Helen Alesbury writes:
It is the last day. Last day. It is the last day. I just keep telling myself that it is ending, this is when I go off to the airport and leave Megiddo behind. Maybe if I say it enough it will set in before I land in New Zealand, my next stop. Maybe that way I won’t be hit with a sledgehammer realizing too late that it is the LAST day. I think most people find themselves lamenting the speed of time when an adventure ends. “It’s too fast”, “I can’t believe we are done!”, “why has time STOPPED?!”.. etc. Time, no matter how we prepare ourselves for it, has a funny way of sneaking up on us and going the speed we least expect (and usually desire) it to go. But really, what is the normal speed of time? And when it is normal, do we think it is too slow? After three weeks in Israel, I have come to the not-so-startling realization that time NEVER moves as you want it to. That time between morning and breakfast on the tel, those minutes before 8:30 seem to crawl by as if time is taunting us. But, at the same time, we are speeding through the days faster than I could have ever believed. The countless sunrises, over Megiddo, Jerusalem, Masada… seem so much closer together when you look back on them. How did this happen?

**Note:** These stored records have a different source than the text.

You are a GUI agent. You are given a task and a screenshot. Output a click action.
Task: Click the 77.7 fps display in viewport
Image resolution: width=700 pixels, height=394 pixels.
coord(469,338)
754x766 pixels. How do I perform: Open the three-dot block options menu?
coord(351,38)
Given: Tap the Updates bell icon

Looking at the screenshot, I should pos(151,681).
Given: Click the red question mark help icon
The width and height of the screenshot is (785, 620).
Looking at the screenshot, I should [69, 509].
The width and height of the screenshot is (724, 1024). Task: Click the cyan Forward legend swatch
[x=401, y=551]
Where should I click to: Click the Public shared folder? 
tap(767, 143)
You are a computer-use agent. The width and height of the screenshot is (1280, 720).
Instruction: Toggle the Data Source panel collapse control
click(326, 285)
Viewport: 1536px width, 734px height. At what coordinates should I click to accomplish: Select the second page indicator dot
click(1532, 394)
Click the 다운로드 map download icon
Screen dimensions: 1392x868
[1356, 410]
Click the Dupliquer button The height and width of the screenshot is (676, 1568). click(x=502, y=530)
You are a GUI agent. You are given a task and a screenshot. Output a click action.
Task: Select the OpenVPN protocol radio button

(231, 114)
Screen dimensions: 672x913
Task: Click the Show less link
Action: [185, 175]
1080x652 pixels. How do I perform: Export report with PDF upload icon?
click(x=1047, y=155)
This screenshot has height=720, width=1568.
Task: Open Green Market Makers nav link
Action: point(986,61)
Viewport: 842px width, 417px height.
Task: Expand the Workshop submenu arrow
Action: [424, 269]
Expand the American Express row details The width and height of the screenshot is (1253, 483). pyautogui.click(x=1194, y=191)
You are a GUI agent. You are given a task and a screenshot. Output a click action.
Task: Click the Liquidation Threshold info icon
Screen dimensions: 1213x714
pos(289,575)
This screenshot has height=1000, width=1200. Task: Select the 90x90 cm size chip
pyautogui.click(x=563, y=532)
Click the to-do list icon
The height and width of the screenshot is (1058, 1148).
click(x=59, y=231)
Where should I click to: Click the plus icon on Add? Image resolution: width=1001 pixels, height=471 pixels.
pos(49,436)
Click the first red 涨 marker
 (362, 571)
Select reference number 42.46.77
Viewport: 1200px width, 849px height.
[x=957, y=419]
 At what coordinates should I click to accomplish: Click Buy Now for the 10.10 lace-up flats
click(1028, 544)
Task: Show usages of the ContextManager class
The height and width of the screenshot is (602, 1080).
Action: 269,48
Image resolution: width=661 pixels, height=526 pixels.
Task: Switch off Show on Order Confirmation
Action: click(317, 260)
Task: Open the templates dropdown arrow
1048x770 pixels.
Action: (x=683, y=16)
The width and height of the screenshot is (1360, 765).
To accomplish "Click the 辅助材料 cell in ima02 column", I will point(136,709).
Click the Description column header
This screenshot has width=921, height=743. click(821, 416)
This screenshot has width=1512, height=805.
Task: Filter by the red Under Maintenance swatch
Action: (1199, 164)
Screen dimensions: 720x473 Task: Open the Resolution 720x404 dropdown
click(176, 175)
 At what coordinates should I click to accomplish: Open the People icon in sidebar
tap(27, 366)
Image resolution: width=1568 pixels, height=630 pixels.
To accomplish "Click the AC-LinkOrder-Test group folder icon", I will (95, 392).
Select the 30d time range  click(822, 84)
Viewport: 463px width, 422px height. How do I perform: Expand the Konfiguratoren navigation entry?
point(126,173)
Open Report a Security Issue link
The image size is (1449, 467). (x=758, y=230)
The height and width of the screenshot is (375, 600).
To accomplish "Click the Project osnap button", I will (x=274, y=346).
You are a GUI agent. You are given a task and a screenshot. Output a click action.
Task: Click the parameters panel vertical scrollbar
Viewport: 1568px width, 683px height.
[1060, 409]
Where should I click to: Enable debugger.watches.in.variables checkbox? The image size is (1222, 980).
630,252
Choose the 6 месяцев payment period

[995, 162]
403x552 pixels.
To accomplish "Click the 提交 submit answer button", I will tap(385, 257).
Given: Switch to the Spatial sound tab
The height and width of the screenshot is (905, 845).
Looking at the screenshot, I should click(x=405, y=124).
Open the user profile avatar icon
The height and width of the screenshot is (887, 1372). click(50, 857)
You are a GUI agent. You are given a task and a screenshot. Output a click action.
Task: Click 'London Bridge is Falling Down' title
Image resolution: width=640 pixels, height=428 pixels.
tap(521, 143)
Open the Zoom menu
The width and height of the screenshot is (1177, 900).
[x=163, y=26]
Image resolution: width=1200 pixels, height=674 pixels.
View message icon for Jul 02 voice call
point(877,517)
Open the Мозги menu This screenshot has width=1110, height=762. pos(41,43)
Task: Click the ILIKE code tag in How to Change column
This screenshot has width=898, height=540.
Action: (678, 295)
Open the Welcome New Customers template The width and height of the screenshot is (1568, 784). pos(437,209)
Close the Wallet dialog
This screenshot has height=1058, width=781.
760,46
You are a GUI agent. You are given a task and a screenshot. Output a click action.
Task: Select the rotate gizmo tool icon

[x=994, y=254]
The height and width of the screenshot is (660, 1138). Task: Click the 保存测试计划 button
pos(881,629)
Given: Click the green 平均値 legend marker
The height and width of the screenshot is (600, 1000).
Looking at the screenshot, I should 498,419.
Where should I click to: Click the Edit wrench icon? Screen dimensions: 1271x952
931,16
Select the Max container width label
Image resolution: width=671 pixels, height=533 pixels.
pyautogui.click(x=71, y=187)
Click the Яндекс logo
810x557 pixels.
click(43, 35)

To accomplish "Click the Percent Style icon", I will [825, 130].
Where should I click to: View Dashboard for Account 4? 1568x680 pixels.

Well, to begin with, we all sort of worked hard. Really hard. Potential slave labor hard. Oh-my-God-I-am-so-tired-I-want-to-die hard. The exhaustion that sets in at 8PM and seems never to be cured with sleep creates a mind numbing sensation where time has no control. Day after day of pick axing, digging, burning, sweating, yelling, hitting snooze, eating hummus, hiking the tel, hydrating, clearing areas, sweeping….oh the sweeping. Never has time moved so slowly as when you are instructed to “sweep your square to clean it up”. Honestly, archaeologists seem to have missed that crucial day in 3rd grade about how dirt is DIRT and is DIRTY and is the opposite of CLEAN. We have had some amazing times on Megiddo, during the ungodly hours of the morning when your body is raging against every movement–this is made only slightly better by the amusing fact that the prison down in the Jezreel Valley that we get a view of has morning calls at 7AM…7 seems like such a luxurious lie in, those prisoners have it GOOD. People start asking what time it is around 6, waiting for that “breakfast!” call that seems to never come. Some yell “no! I don’t want to know”, as if they could hide from the unrelenting, overpowering grip of time. You can run, but you can’t hide. Come to think of it, I don’t really know why we were so excited for breakfast…after the tenth or twelfth cheese sandwich with cucumbers and onions at 8:30 AM, breakfast starts to lose its luster, and turns into more of a social hour. In fact, this whole dig is like a social hour. Pottery washing become like the archaeological café, sit and chat with your friends for a time.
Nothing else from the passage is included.